══ INPUT

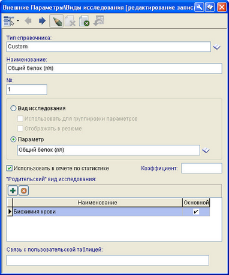Toggle the Основной checkmark for Биохимия крови
Image resolution: width=229 pixels, height=275 pixels.
point(196,212)
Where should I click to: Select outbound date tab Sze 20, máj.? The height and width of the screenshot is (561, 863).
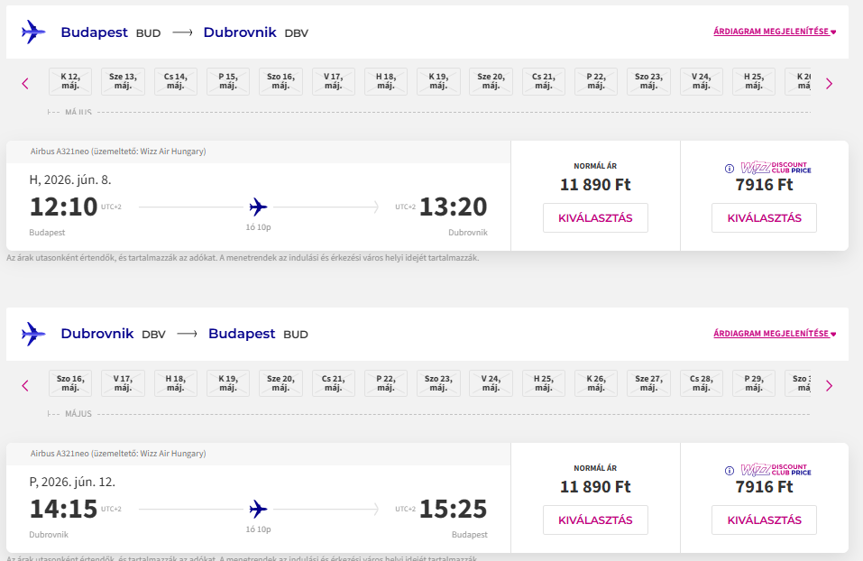point(491,81)
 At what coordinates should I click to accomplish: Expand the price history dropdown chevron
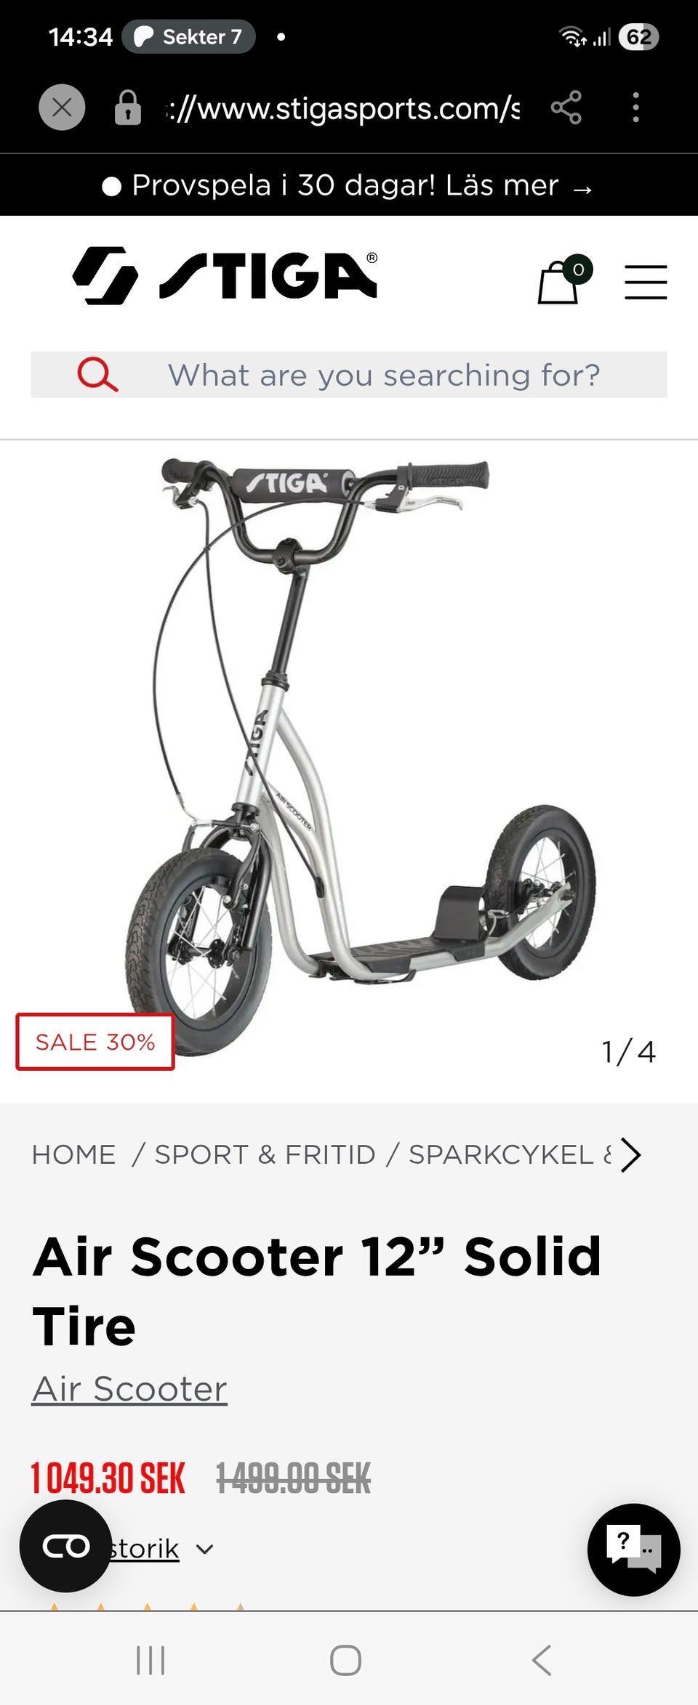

════

(ACTION ITEM) Copy exactly the lines from the line that contains "Where should I" through the last line of the records above, both ends included, but leave out the pictures.

(RESULT)
Where should I click to: Select outbound date tab Sze 20, máj.? The height and width of the screenshot is (561, 863).
point(491,81)
 At what coordinates should I click to accomplish: Expand the price history dropdown chevron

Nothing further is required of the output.